FAT: The Good, The Bad, & The Ugly

Fat free, low fat, zero trans fat, high in omega-3s, low in saturated fat...........with all these health claims, it can often be confusing to make a healthy food choice when it comes down to the fat in your food.

We all know that eating too much fat is not good for our health.  But did you know that certain types of fat are essential for our body?  Let's simplify the different categories of fat.

The Good:
Everyone knows that olive oil is the "good" oil to cook with.  It has developed this reputation because olive oil contains a type of fat known as monounsaturated fat.  This type of fat has been shown to be heart healthy--it reduces the amount of total cholesterol and LDL (bad cholesterol) in your blood.  Other foods that contain monounsaturated fat include avocados, nuts and seeds.

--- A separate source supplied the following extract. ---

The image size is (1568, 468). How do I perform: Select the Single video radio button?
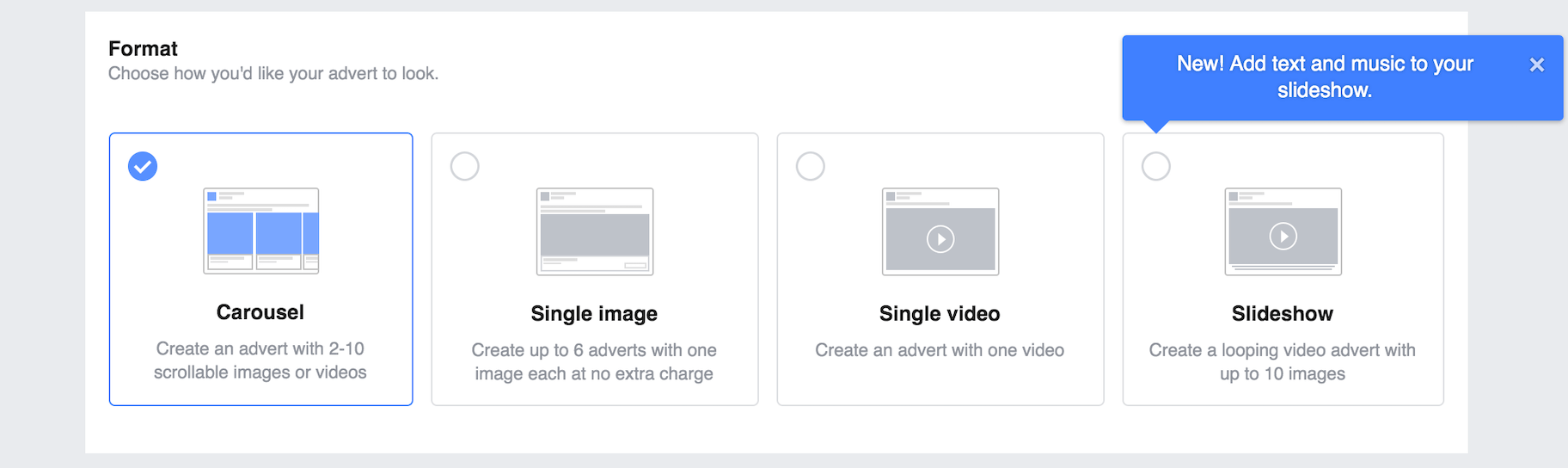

Another type of good fat is polyunsaturated fat, also known as omega-3 or omega-6.  Omega-3s, in particular, are especially beneficial for heart health.  They are considered essential as we cannot manufacture them in our body.  Omega-3s have been shown to decrease the risk of coronary heart disease by reducing the chance of forming blood clots.  Omega-3 rich oils are found in fatty fish (salmon, mackerel, herring) or flax seed oil, chia seeds, and walnuts.

In order to consume enough Omega-3s, it is recommended to eat 2 servings of fatty fish per week.   With exception of my sushi dinners, I rarely eat much fish.  Instead, I take Omega-3 supplements made from fish oil.  Some great brands are the following:  Ascenta or NutriSea, and Carlson.  These brands are made from cold-water fatty fish and are guaranteed to be molecularly distilled and free from mercury.

The Bad:
Reducing your intake of saturated fat is important in a heart healthy diet.  Saturated fats are derived from animal products (meat), or dairy products (butter, cheese).  This type of fat has been shown to clog your arteries and raise cholesterol levels.  Unless you are a strict vegetarian, it is often difficult to avoid this type of fat but just remember to eat it in moderation.

The Ugly:
Trans fats should be avoided at all costs.  These fats are used to extend the shelf life of many processed foods (cookies, cakes).  Since January of 2006, food manufacturers have had to legally label the amount of trans fats in their products--this has also forced many manufacturers to change their formulas and recipes to healthier options without the trans fats.  Avoid any product that lists "hydrogenated" in its ingredient list, as this means that there is trans fat in the product.

Choose your fats wisely.  As a general rule, liquid fats (mono, polyunsaturated) are better for you than solid fats (saturated, trans).

It is also important to remember that although some fats can be good for your health, they all contain the same amount of calories, so use them in small quantities if you are looking for weight loss.